-- START OF TEXT PROVIDED --

Portfolio

SELECT * FROM sections

🎓 University
📈 Data World
⚽ Football Analytics

University

Master’s Degree in Data Science | University of Milano-Bicocca | GitHub

Collection of projects realized for the university courses of the MS at UniMiB (2021-2024).

Master’s Thesis

Exposing Bias in Vision-Language Models

Multimodal models have brought about significant and rapid technological innovations in recent years. Among these, vision and language models excel at processing, comprehending, and manipulating data and information from two modalities: text and image, representing textual and visual components, respectively. However, the possible presence of bias represents a significant concern that can overshadow their impressive capabilities. Starting with the construction of a novel and morphed dataset derived from UTKFace, this paper utilizes three pre-trained models - ALBEF, BLIP-2, and CLIP - to investigate gender and racial biases in VL models. The experiments span from zero-shot retrieval to zero-shot classification tasks, aiming to identify and measure bias across specific demographic groups. The findings contribute to advancing fair artificial intelligence by emphasizing the importance of addressing biases, particularly within these increasingly adopted models.

Slideshow

Smart Working - Social Network and Content Analysis | Social Media Analytics, UniMiB (2023).

This project focuses on the analysis of the Twitter community and sentiment regarding the enunciated topic. Through the API, 2667 tweets related to the selected keywords were collected from December 26, 2022 to January 5, 2023. After an initial preprocessing phase based on text mining techniques, a Social Network Analysis (Nodes Degree, Assortativity, Community Detection) and a Social Content Analysis (Sentiment Analysis, Emotion Recognition) were performed.

-- END OF TEXT PROVIDED --

TO BE DONE
• a. Answer these from the portfolio page:
(i) Which three pre-trained models does the thesis use?
(ii) From which dataset was the thesis's new dataset derived?
(iii) How many tweets were collected for the smart working project?
• b. According to the portfolio page, why does the thesis investigate bias in vision-language models?
• c. Could you carry on the portfolio page from its final sentence?
The entries have no part in this work.

-- START OF ENTRIES SHOWN --

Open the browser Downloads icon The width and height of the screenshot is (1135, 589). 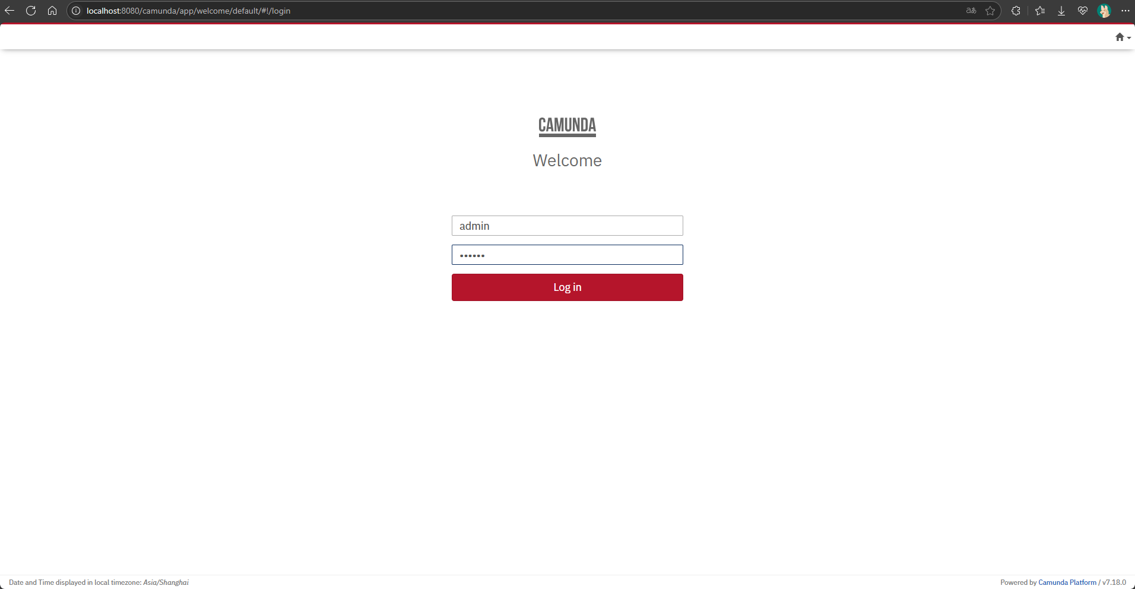(1061, 11)
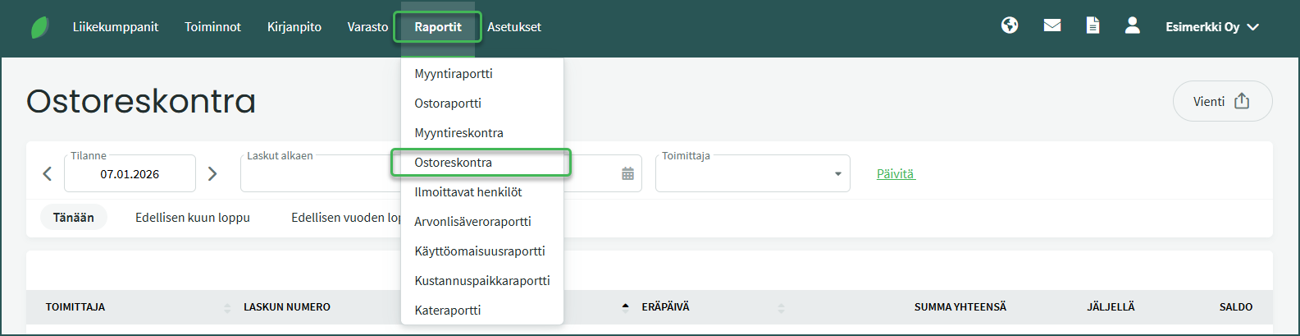Select Ostoreskontra from Raportit menu
Image resolution: width=1300 pixels, height=336 pixels.
(x=454, y=163)
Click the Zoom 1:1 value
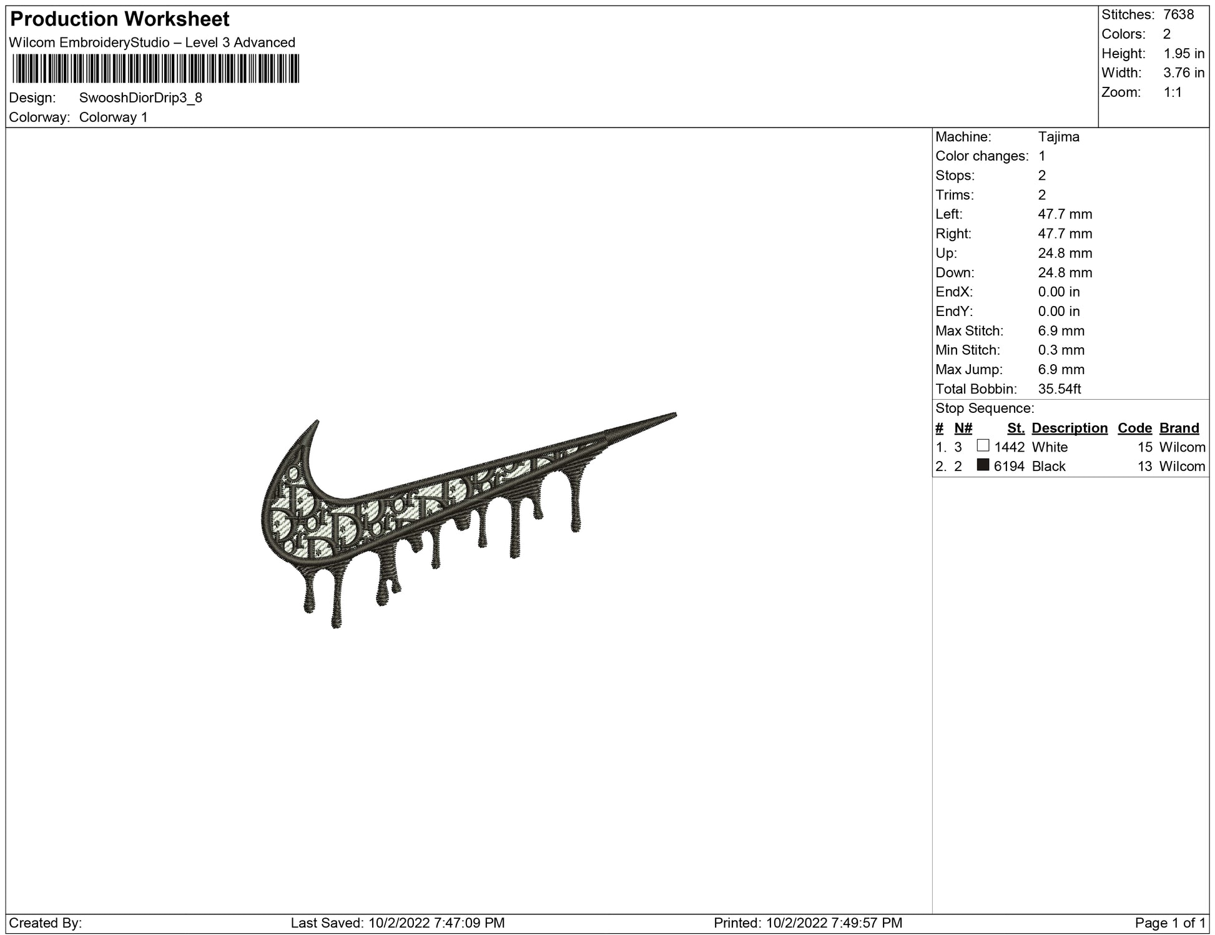This screenshot has height=935, width=1215. coord(1172,92)
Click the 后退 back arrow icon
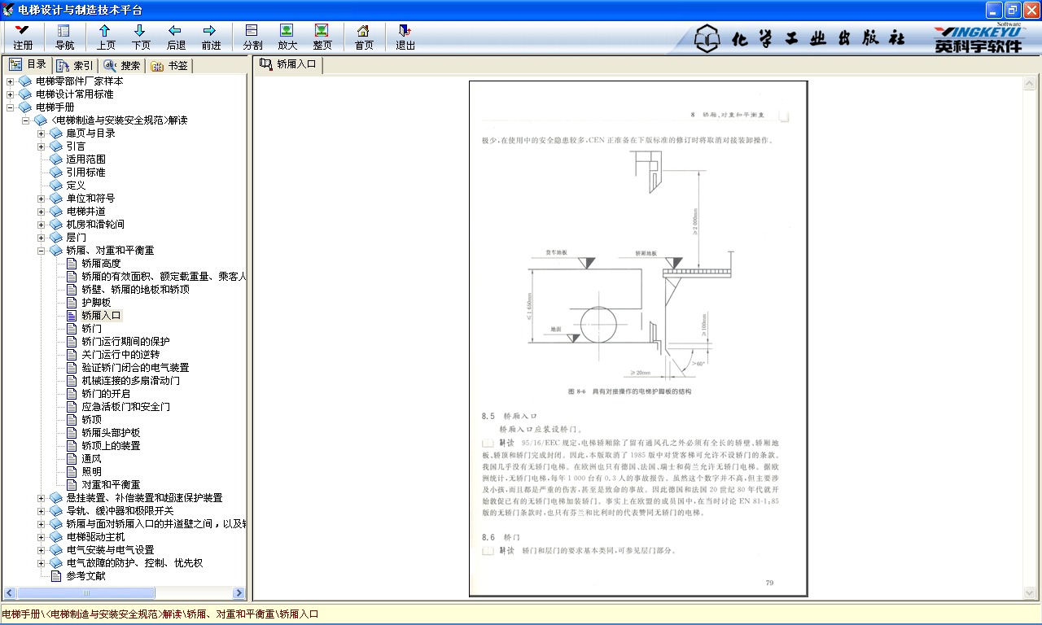Screen dimensions: 1042x625 click(x=176, y=32)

-- END OF ENTRIES SHOWN --

THE RESULTS
• a.
(i) ALBEF, BLIP-2, and CLIP
(ii) UTKFace
(iii) 2667

• b. The possible presence of bias is a significant concern that can overshadow these models' impressive capabilities. By identifying and measuring bias across demographic groups, the findings help advance fair artificial intelligence, which matters all the more because these models are increasingly adopted.

• c.
Financial Market Analytics

Portfolio Analysis | Financial Market Analytics, UniMiB (2022).

In this group work, we want to better understand the structural characteristics that risk brings to real investment portfolios. In order to understand this empirically, we need to build real portfolios that are concentrated/tilted with respect to a specific level and kind of risk.
The results showed that the portfolios created over-performed compared to the index during the period under consideration. However, the same results also showed higher volatility than that of the index.

Financial Market Analytics - UniMiB

Machine Learning

Climate Change - Temperature Prediction | Machine Learning and Decision Models, UniMiB (2022).

The project, conducted using the Knime platform, consists in the analysis of various regression models applied to a dataset containing environmental information referred to the global temperature from January 1750 to November 2015. The purpose is to develop and subsequently analyze various regression models with the aim of predicting the average global temperature of the next month, based on the data collected during the previous month.

Data Management

Marvel Graph Database | Data Management, UniMiB (2022).

The project realized aims to create a graph-database containing the relationships between the various Marvel products. For the realization of this project we have chosen a non-relational graph-database, built through the use of Neo4j. We have realized this project starting from two data sources, API and web scraping, that we have then integrated and on which we have then performed a quality check.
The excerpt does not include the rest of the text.